Here’s an extended quote from the book “Steal Like An Artist” by Austin Kleon:
Every artist gets asked the question,
“Where do you get your ideas?”
The honest artist answers,
“I steal them.”
How does an artist look at the world?
First, you figure out what’s worth stealing, then you move on to the next thing.
That’s about all there is to it.
When you look at the world this way, you stop worrying about what’s “good” and what’s “bad” – there’s only stuff worth stealing, and stuff that’s not worth stealing. Everything is up for grabs…
What a good artist understands is that nothing comes from nowhere. All creative work builds on what came before. Nothing is completely original…
If we’re free from the burden of trying to be completely original, we can stop trying to make something out of nothing, and we can embrace influence instead of running away from it.
To summarise, every new idea is just a mash-up or a remix of one or more previous ideas.
In order to test things, you first need to come up with test ideas – this requires creativity! So how do we go about it?
When I first started testing, I was a helpless little lamb, so I didn’t generate test ideas. Rather, I imitated the procedures described in a test plan to the best of my ability. After some time, I realised that in order to develop my skills as a tester, I’d need to be able to generate test ideas by myself.
Unfortunately, I made a huge mistake – my model of a skilful tester generating test ideas was the tester going away, doing some “magic” (thinking based on experience and knowledge of the product), and ending up with a test plan chock-full of good ideas.
I have no doubt now that this model is severely deficient. The problem with just relying on your personal skill to generate test ideas is that, unfortunately, you can’t know all the relevant things, and more importantly, you have a strongly biased perception of what matters about the thing you’re testing.

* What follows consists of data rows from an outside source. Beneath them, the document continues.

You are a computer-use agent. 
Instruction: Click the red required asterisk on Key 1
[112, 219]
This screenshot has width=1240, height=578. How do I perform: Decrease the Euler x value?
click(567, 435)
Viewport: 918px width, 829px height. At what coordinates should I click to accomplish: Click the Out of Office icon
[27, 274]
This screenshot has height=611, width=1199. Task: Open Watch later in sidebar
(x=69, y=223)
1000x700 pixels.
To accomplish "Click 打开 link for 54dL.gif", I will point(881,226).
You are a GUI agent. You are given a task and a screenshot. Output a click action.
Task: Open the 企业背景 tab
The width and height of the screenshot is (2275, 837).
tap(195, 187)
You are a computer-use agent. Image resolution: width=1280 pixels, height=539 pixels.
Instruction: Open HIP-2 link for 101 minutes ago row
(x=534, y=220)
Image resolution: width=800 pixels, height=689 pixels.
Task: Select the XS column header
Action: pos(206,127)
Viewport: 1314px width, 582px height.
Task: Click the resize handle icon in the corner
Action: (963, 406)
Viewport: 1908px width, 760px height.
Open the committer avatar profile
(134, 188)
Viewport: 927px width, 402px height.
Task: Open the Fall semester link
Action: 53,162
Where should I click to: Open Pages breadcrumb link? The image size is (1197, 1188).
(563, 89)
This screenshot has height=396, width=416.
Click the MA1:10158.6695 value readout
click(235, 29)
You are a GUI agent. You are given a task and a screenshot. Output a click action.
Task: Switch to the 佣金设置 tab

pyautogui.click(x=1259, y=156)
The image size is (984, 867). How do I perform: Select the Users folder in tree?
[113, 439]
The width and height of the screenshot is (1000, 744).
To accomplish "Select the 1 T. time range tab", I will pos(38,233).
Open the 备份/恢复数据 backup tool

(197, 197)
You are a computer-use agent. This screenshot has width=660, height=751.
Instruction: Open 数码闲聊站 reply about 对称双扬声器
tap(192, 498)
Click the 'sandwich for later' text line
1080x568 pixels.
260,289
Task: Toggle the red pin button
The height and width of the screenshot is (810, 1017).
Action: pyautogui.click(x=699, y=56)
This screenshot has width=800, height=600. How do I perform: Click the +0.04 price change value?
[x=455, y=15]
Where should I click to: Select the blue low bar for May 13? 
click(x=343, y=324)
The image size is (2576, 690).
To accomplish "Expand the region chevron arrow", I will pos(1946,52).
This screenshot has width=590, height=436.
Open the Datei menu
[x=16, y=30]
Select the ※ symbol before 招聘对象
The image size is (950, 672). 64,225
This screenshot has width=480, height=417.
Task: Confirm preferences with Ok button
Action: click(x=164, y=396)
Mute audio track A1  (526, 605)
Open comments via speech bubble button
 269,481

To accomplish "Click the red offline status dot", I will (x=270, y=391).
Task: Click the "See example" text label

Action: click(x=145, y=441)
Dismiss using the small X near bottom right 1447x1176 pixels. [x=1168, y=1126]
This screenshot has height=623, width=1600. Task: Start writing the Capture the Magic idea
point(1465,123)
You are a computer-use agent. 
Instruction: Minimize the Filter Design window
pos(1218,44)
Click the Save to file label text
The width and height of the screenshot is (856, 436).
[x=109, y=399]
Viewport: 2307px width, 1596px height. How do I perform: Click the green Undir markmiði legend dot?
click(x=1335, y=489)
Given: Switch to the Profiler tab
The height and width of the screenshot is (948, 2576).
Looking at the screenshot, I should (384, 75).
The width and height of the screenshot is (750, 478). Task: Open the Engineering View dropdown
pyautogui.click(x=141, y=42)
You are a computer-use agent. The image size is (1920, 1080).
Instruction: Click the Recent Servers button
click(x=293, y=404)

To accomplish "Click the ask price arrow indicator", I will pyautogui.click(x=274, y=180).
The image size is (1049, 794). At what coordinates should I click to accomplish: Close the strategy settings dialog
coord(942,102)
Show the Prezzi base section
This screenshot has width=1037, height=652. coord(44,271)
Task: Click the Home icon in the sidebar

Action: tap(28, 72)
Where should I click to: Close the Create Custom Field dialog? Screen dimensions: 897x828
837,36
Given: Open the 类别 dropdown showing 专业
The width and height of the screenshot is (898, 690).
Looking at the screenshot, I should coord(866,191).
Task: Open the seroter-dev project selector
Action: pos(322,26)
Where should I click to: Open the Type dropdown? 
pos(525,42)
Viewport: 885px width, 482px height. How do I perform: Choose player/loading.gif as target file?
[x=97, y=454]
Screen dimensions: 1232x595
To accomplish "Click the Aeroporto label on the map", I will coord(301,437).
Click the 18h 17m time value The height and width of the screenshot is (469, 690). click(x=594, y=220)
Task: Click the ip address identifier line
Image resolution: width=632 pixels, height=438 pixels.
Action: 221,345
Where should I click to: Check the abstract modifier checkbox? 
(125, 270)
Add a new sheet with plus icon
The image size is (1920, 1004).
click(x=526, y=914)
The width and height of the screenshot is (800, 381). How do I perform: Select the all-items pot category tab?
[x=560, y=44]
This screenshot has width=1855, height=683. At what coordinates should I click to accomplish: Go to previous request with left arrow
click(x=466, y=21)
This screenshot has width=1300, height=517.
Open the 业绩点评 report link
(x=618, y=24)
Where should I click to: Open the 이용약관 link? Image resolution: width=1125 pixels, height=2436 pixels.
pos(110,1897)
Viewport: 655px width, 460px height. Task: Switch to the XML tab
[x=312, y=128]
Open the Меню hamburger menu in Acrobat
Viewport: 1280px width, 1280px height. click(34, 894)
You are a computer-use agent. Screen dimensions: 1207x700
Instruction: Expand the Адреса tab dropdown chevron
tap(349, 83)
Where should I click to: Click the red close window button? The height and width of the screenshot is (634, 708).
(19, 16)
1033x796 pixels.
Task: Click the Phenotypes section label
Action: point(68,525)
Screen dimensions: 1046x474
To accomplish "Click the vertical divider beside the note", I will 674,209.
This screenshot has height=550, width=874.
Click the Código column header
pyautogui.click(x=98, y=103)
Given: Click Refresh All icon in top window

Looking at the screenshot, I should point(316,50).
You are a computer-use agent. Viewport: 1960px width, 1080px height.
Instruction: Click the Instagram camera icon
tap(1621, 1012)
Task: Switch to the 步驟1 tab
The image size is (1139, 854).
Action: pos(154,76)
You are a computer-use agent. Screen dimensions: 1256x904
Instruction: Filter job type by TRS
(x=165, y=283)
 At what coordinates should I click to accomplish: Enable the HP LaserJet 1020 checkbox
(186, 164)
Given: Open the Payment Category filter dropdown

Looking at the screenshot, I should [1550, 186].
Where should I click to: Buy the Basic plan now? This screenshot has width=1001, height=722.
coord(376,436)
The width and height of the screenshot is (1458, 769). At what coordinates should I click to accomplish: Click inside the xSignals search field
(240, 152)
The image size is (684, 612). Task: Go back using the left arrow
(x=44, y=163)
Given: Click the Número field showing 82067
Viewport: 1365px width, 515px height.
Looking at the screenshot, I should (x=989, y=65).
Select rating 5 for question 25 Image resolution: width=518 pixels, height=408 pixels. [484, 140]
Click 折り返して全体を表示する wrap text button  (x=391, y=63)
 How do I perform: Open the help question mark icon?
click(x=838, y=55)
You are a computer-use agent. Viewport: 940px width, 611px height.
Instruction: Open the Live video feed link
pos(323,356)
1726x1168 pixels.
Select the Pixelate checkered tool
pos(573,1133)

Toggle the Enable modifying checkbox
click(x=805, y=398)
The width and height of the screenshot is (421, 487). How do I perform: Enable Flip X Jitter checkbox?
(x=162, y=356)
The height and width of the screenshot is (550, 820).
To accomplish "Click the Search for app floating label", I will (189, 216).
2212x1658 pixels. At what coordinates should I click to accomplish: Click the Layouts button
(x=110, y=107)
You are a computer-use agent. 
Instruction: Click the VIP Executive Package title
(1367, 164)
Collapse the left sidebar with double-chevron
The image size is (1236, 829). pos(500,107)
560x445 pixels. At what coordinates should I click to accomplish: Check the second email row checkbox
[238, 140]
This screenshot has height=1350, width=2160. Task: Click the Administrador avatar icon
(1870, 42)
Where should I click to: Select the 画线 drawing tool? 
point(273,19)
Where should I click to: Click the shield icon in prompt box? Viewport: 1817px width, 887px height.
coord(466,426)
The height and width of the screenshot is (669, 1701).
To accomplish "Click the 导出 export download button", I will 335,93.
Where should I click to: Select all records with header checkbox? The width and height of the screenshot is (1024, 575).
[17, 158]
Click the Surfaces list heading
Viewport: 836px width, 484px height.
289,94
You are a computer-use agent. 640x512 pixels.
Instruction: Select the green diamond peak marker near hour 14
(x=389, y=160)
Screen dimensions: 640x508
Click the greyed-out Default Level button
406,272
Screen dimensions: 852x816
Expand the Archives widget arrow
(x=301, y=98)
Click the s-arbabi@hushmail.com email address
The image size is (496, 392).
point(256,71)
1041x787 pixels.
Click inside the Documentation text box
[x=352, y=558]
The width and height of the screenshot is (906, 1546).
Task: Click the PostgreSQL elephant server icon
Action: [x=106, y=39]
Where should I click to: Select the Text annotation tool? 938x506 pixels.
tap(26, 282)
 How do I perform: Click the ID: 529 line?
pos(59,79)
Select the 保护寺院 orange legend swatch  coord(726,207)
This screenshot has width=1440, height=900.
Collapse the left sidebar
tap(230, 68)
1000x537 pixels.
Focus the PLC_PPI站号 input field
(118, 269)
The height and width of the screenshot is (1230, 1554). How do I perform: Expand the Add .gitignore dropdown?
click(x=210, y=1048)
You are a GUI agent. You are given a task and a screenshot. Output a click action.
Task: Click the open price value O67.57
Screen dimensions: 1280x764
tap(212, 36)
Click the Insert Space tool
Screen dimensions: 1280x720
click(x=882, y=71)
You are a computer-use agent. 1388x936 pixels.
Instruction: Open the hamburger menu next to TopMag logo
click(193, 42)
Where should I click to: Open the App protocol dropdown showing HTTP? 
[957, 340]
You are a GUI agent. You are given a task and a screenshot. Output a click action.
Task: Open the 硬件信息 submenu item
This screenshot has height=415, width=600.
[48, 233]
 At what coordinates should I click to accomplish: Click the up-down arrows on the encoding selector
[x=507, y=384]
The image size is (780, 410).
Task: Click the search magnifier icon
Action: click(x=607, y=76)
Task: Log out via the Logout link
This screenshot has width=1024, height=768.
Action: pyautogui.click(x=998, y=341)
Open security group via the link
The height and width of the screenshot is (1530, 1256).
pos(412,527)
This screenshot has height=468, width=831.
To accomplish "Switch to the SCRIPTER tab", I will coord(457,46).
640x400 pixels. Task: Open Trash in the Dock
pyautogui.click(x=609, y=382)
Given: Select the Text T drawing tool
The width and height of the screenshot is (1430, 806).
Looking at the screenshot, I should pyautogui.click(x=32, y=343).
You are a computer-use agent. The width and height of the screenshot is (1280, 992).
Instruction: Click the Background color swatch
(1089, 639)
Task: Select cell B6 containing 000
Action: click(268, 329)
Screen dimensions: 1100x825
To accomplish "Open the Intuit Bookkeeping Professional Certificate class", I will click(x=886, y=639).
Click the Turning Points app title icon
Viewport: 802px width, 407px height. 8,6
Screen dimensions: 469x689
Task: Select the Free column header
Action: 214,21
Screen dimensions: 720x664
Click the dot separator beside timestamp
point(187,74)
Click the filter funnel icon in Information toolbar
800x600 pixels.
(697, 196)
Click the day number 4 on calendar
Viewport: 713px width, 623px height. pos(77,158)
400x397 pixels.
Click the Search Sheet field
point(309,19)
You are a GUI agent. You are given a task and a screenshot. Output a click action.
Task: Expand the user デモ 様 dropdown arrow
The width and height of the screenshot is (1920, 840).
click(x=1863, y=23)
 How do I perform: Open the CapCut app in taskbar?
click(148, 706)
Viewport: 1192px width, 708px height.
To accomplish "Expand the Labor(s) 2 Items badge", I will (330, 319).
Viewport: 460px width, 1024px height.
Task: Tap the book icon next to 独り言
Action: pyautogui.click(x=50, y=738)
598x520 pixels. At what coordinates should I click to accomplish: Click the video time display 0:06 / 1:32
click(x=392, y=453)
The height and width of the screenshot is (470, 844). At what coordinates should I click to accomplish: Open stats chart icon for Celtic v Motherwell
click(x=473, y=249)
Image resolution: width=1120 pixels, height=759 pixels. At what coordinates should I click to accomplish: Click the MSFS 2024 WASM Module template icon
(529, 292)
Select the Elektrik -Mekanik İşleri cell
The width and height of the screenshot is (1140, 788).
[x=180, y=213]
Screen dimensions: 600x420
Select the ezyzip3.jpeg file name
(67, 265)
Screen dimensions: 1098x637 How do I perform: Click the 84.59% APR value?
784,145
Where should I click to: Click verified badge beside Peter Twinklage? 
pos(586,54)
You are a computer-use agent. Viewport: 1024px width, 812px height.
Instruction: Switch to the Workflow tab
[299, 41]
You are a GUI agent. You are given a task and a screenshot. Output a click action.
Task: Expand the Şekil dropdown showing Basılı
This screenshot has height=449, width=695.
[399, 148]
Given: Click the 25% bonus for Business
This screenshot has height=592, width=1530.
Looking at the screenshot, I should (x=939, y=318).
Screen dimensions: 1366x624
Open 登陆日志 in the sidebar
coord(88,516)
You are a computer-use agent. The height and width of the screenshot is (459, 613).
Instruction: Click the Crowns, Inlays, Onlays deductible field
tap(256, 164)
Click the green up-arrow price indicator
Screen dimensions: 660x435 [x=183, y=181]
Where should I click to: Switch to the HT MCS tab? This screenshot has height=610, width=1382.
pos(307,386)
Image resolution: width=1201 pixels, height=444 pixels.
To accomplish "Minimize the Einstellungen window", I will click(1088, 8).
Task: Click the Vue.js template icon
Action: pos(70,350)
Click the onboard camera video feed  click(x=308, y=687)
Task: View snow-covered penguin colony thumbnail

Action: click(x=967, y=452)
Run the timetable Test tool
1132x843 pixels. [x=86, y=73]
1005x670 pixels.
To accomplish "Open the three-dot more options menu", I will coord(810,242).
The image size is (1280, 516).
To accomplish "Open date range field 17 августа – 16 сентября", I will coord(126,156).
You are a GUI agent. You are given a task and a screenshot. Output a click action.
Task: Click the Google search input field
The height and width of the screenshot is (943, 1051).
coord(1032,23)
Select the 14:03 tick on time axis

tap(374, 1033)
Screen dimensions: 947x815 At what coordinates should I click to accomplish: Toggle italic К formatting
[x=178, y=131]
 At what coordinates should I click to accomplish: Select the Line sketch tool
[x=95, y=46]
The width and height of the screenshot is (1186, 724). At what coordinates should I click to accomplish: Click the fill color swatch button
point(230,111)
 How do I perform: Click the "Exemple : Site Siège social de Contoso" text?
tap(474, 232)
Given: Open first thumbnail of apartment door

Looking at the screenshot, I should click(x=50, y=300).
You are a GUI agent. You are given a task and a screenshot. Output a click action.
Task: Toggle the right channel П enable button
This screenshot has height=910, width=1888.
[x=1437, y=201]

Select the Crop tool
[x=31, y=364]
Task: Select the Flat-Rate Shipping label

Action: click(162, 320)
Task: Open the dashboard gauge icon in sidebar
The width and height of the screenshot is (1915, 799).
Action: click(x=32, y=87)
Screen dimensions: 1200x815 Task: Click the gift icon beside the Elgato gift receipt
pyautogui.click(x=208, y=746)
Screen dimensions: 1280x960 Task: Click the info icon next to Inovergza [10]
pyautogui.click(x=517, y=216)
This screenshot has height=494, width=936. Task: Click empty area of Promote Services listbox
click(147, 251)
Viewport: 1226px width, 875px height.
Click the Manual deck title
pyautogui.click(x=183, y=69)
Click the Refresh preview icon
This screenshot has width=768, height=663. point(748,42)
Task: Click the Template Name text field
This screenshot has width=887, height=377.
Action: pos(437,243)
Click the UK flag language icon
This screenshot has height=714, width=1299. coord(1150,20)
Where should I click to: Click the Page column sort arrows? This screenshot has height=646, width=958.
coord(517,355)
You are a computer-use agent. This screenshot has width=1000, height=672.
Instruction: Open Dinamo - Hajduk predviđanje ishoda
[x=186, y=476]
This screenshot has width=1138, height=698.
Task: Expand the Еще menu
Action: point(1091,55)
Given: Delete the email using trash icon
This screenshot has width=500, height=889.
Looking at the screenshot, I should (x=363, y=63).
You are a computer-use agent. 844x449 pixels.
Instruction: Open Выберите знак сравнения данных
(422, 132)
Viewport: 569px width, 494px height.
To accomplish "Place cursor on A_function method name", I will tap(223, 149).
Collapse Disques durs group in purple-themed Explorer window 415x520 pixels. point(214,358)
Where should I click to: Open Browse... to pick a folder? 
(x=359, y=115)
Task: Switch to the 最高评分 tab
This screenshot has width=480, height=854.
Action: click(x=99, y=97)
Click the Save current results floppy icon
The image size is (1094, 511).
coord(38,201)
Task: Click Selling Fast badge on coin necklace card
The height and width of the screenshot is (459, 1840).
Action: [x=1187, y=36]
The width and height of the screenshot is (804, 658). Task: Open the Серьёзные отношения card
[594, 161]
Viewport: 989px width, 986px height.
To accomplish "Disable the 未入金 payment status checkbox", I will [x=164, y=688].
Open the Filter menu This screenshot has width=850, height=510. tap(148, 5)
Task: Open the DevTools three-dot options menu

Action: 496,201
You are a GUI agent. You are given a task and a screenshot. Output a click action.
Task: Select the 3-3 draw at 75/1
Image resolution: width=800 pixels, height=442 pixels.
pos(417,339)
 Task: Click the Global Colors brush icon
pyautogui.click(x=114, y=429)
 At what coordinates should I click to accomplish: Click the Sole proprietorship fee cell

I have seen for myself the limitations of this model! I remember the first time that I attempted to write a test plan; I went away, read the spec, read some RFCs, and then produced a document that I proudly called a test plan. Fortunately we had processes in place that meant that the document I produced got review from wiser people than me, and they helped me to do a far better job. Crucially, the thing that made the test plan better was the collaboration involved between different people in order to generate good test ideas.
So, what do we replace this model with?
My current model of how to effectively generate test ideas is to be a thief. And I’m not talking about stealing like the occasional shoplifter, but rather I’m talking about stealing rapaciously as if your very life depended on it! I’m talking about stealing as shamelessly as a pirate! I’m talking about employing every sneaky trick you can think of in order to steal the ideas you need!
For example, if you’re attempting to generate test ideas for testing product P, you could start by interrogating every possible stakeholder until you’ve extracted every useful idea from them that you can.
Suppose developer D wrote the spec – you should 100% organise a meeting with them until you know everything that they care about (regarding product P) and all the test ideas they can think of. And if coder C wrote the code, you should do the same to them. Has tester T tested product P before? If so, plunder their brain until you’ve stolen all their best ideas. Do you know what the customer cares about, and how they’re going to test product P? If not, make it a mission to ensure that you know that information, stealing as appropriate.
You can put this model into practice today! The next time you write a test plan, start by making sure that you probe deeply into all the ideas that all the relevant stakeholders might have. Then let your brain do its magic by remixing and synthesising all the ideas, and marvel at the test plan that you will create.